Saved entries
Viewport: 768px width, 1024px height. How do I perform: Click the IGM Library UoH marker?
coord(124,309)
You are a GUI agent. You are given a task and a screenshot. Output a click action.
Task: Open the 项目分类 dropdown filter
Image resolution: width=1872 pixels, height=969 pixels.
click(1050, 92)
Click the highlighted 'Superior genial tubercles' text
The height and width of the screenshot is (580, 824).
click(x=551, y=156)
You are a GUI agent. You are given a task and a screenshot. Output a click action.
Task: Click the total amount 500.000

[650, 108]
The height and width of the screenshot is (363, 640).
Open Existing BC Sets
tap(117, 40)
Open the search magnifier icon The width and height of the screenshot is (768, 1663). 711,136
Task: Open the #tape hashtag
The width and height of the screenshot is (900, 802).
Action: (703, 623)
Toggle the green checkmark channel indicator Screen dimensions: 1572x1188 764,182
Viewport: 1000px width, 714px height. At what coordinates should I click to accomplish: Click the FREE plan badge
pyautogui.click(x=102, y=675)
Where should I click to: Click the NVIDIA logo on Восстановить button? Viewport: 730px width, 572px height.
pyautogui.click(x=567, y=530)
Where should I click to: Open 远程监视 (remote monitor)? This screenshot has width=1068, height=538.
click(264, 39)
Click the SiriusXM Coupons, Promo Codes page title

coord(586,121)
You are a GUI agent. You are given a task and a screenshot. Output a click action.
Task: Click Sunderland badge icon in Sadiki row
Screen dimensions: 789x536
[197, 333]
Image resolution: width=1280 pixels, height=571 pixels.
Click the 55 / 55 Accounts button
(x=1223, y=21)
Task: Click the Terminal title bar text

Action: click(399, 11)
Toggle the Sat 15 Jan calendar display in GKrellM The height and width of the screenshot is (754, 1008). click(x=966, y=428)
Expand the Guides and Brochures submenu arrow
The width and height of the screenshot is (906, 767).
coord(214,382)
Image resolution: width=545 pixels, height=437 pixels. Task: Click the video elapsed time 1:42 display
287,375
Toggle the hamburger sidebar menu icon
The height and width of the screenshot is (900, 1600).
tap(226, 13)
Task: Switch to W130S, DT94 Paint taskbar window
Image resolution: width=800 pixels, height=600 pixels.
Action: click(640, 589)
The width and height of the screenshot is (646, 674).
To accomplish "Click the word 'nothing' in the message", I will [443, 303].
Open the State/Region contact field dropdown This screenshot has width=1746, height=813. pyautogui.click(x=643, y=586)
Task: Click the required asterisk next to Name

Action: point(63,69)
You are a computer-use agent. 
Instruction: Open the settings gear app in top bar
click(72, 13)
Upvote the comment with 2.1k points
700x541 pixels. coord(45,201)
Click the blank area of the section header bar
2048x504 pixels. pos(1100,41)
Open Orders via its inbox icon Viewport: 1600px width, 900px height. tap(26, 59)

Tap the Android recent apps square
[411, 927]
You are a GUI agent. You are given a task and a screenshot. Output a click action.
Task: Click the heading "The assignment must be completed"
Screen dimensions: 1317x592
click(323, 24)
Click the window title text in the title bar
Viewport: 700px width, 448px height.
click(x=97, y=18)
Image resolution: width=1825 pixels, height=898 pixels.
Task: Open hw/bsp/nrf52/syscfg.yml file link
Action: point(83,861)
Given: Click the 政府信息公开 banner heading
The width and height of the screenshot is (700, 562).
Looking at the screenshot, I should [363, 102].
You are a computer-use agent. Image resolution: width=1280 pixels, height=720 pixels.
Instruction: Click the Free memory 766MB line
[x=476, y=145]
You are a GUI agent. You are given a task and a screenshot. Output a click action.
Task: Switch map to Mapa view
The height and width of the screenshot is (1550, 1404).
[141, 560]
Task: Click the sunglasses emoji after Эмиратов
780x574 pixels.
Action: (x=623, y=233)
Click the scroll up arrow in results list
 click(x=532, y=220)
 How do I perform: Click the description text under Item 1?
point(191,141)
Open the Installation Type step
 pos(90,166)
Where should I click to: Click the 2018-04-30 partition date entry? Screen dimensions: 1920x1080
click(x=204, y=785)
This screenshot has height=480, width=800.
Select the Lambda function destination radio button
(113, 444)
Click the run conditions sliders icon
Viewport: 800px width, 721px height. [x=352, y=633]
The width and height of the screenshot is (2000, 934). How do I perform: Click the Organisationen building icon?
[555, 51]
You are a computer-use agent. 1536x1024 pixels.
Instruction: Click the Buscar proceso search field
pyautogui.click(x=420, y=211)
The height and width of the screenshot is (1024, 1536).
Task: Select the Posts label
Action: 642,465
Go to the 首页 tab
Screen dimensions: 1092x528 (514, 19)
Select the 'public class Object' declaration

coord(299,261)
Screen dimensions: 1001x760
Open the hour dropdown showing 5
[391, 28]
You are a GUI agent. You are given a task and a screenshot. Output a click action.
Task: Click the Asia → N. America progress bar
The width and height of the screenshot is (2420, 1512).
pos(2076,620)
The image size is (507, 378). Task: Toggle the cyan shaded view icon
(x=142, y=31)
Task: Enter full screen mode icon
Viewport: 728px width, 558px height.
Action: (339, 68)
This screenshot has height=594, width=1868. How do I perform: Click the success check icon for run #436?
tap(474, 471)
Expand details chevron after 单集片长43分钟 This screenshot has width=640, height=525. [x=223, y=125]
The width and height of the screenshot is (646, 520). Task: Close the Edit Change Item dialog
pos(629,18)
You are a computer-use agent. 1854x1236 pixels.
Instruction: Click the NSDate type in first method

| Task directions |
Exact reproduction of every entry is needed.

| Task solution |
Viewport: 768px width, 1024px height. How do I perform: Click the IGM Library UoH marker?
coord(124,309)
You are a GUI agent. You are given a task and a screenshot. Output a click action.
Task: Open the 项目分类 dropdown filter
Image resolution: width=1872 pixels, height=969 pixels.
click(1050, 92)
Click the highlighted 'Superior genial tubercles' text
The height and width of the screenshot is (580, 824).
click(x=551, y=156)
You are a GUI agent. You are given a task and a screenshot. Output a click action.
Task: Click the total amount 500.000

[650, 108]
The height and width of the screenshot is (363, 640).
Open Existing BC Sets
tap(117, 40)
Open the search magnifier icon The width and height of the screenshot is (768, 1663). 711,136
Task: Open the #tape hashtag
The width and height of the screenshot is (900, 802).
Action: (703, 623)
Toggle the green checkmark channel indicator Screen dimensions: 1572x1188 764,182
Viewport: 1000px width, 714px height. At what coordinates should I click to accomplish: Click the FREE plan badge
pyautogui.click(x=102, y=675)
Where should I click to: Click the NVIDIA logo on Восстановить button? Viewport: 730px width, 572px height.
pyautogui.click(x=567, y=530)
Where should I click to: Open 远程监视 (remote monitor)? This screenshot has width=1068, height=538.
click(264, 39)
Click the SiriusXM Coupons, Promo Codes page title

coord(586,121)
You are a GUI agent. You are given a task and a screenshot. Output a click action.
Task: Click Sunderland badge icon in Sadiki row
Screen dimensions: 789x536
[197, 333]
Image resolution: width=1280 pixels, height=571 pixels.
Click the 55 / 55 Accounts button
(x=1223, y=21)
Task: Click the Terminal title bar text

Action: click(399, 11)
Toggle the Sat 15 Jan calendar display in GKrellM The height and width of the screenshot is (754, 1008). click(x=966, y=428)
Expand the Guides and Brochures submenu arrow
The width and height of the screenshot is (906, 767).
coord(214,382)
Image resolution: width=545 pixels, height=437 pixels. Task: Click the video elapsed time 1:42 display
287,375
Toggle the hamburger sidebar menu icon
The height and width of the screenshot is (900, 1600).
tap(226, 13)
Task: Switch to W130S, DT94 Paint taskbar window
Image resolution: width=800 pixels, height=600 pixels.
Action: click(640, 589)
The width and height of the screenshot is (646, 674).
To accomplish "Click the word 'nothing' in the message", I will [443, 303].
Open the State/Region contact field dropdown This screenshot has width=1746, height=813. pyautogui.click(x=643, y=586)
Task: Click the required asterisk next to Name

Action: point(63,69)
You are a computer-use agent. 
Instruction: Open the settings gear app in top bar
click(72, 13)
Upvote the comment with 2.1k points
700x541 pixels. coord(45,201)
Click the blank area of the section header bar
2048x504 pixels. pos(1100,41)
Open Orders via its inbox icon Viewport: 1600px width, 900px height. tap(26, 59)

Tap the Android recent apps square
[411, 927]
You are a GUI agent. You are given a task and a screenshot. Output a click action.
Task: Click the heading "The assignment must be completed"
Screen dimensions: 1317x592
click(323, 24)
Click the window title text in the title bar
Viewport: 700px width, 448px height.
click(x=97, y=18)
Image resolution: width=1825 pixels, height=898 pixels.
Task: Open hw/bsp/nrf52/syscfg.yml file link
Action: point(83,861)
Given: Click the 政府信息公开 banner heading
The width and height of the screenshot is (700, 562).
Looking at the screenshot, I should [363, 102].
You are a computer-use agent. Image resolution: width=1280 pixels, height=720 pixels.
Instruction: Click the Free memory 766MB line
[x=476, y=145]
You are a GUI agent. You are given a task and a screenshot. Output a click action.
Task: Switch map to Mapa view
The height and width of the screenshot is (1550, 1404).
[141, 560]
Task: Click the sunglasses emoji after Эмиратов
780x574 pixels.
Action: (x=623, y=233)
Click the scroll up arrow in results list
 click(x=532, y=220)
 How do I perform: Click the description text under Item 1?
point(191,141)
Open the Installation Type step
 pos(90,166)
Where should I click to: Click the 2018-04-30 partition date entry? Screen dimensions: 1920x1080
click(x=204, y=785)
This screenshot has height=480, width=800.
Select the Lambda function destination radio button
(113, 444)
Click the run conditions sliders icon
Viewport: 800px width, 721px height. [x=352, y=633]
The width and height of the screenshot is (2000, 934). How do I perform: Click the Organisationen building icon?
[555, 51]
You are a computer-use agent. 1536x1024 pixels.
Instruction: Click the Buscar proceso search field
pyautogui.click(x=420, y=211)
The height and width of the screenshot is (1024, 1536).
Task: Select the Posts label
Action: 642,465
Go to the 首页 tab
Screen dimensions: 1092x528 (514, 19)
Select the 'public class Object' declaration

coord(299,261)
Screen dimensions: 1001x760
Open the hour dropdown showing 5
[391, 28]
You are a GUI agent. You are given a task and a screenshot. Output a click action.
Task: Click the Asia → N. America progress bar
The width and height of the screenshot is (2420, 1512).
pos(2076,620)
The image size is (507, 378). Task: Toggle the cyan shaded view icon
(x=142, y=31)
Task: Enter full screen mode icon
Viewport: 728px width, 558px height.
Action: (339, 68)
This screenshot has height=594, width=1868. How do I perform: Click the success check icon for run #436?
tap(474, 471)
Expand details chevron after 单集片长43分钟 This screenshot has width=640, height=525. [x=223, y=125]
The width and height of the screenshot is (646, 520). Task: Close the Edit Change Item dialog
pos(629,18)
You are a computer-use agent. 1854x1236 pixels.
Instruction: Click the NSDate type in first method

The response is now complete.